# Goal of the exercise
I'd like the line containing "Click the gfortran compile command line" and every line below it, to the end of the material, repeated exactly and with nothing else.

# Material provided
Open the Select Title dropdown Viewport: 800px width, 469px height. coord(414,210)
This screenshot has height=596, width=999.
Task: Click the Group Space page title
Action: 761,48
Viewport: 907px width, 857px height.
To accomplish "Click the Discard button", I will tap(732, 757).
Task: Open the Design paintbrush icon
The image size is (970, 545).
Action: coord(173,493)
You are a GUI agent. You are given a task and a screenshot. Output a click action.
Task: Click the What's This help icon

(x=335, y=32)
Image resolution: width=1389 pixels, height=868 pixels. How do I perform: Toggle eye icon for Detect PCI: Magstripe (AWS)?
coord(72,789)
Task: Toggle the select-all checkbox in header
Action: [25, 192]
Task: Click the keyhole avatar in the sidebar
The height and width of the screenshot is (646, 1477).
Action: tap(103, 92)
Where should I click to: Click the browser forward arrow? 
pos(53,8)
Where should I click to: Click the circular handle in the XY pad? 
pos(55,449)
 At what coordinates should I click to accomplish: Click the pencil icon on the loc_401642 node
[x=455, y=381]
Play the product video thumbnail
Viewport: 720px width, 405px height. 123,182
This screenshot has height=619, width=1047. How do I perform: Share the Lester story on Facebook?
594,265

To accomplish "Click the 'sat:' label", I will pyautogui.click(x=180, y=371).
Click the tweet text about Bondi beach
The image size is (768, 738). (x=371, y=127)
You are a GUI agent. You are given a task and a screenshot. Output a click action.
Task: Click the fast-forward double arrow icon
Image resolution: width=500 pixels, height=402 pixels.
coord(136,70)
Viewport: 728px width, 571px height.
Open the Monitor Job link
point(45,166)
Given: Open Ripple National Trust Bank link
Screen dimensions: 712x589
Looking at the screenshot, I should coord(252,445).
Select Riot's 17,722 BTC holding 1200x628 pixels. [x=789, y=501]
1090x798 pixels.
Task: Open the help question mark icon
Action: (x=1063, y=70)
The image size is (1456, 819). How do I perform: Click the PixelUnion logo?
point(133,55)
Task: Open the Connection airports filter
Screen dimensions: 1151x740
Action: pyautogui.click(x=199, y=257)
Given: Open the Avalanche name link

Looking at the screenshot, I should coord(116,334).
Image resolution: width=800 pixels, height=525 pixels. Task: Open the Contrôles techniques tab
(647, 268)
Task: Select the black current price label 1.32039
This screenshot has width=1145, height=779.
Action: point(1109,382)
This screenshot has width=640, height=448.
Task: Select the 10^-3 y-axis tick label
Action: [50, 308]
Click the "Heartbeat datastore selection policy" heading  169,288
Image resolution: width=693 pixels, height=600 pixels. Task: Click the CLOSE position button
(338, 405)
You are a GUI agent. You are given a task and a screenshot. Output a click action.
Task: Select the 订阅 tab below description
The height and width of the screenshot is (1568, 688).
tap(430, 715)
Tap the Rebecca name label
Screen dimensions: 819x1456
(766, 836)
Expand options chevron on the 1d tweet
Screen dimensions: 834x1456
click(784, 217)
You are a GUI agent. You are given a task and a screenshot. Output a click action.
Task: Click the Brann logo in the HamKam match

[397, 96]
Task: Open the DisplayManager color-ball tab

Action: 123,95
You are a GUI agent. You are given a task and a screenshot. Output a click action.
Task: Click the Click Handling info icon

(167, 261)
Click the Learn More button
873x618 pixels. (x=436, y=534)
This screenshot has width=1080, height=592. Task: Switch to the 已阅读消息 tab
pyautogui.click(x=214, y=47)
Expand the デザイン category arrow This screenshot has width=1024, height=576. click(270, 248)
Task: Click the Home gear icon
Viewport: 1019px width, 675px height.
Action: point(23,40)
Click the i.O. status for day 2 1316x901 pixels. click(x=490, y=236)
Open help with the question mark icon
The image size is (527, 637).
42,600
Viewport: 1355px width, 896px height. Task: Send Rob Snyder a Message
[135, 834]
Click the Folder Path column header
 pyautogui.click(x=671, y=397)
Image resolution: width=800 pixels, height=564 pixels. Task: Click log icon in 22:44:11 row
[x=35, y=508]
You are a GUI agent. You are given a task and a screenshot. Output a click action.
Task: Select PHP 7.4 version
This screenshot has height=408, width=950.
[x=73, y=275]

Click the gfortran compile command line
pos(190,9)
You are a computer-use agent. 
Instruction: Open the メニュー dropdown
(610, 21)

# Answer for the task
Click the gfortran compile command line
pos(190,9)
You are a computer-use agent. 
Instruction: Open the メニュー dropdown
(610, 21)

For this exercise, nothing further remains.